──────── Extracted material ────────

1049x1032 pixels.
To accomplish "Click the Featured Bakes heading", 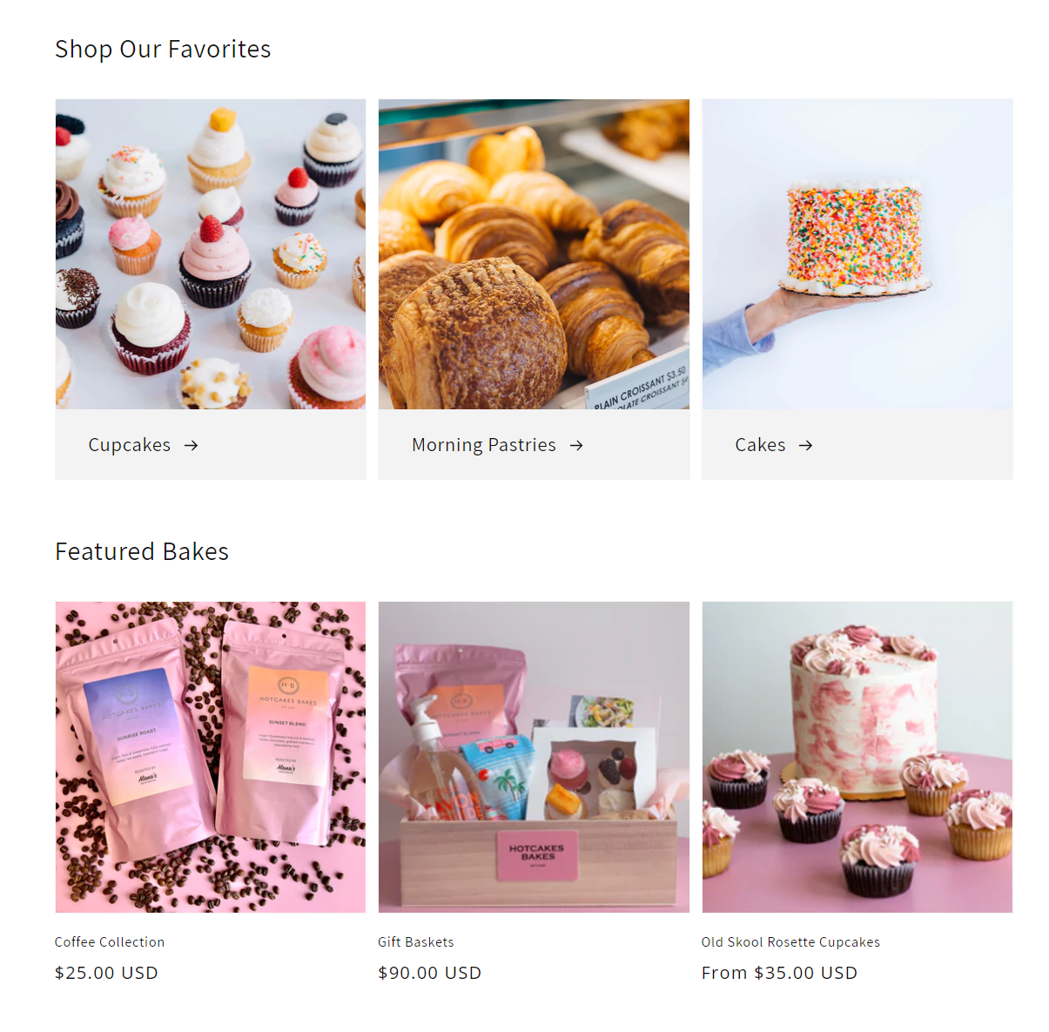I will (142, 551).
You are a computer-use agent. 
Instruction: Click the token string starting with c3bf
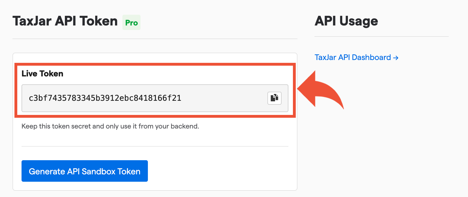click(x=105, y=98)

────────

Exercise aim
What is needed is an exact restatement of the lines from the line with "Instruction: Click the" through the final line of the data, pictures excluded.

Reply
Instruction: Click the token string starting with c3bf
click(x=105, y=98)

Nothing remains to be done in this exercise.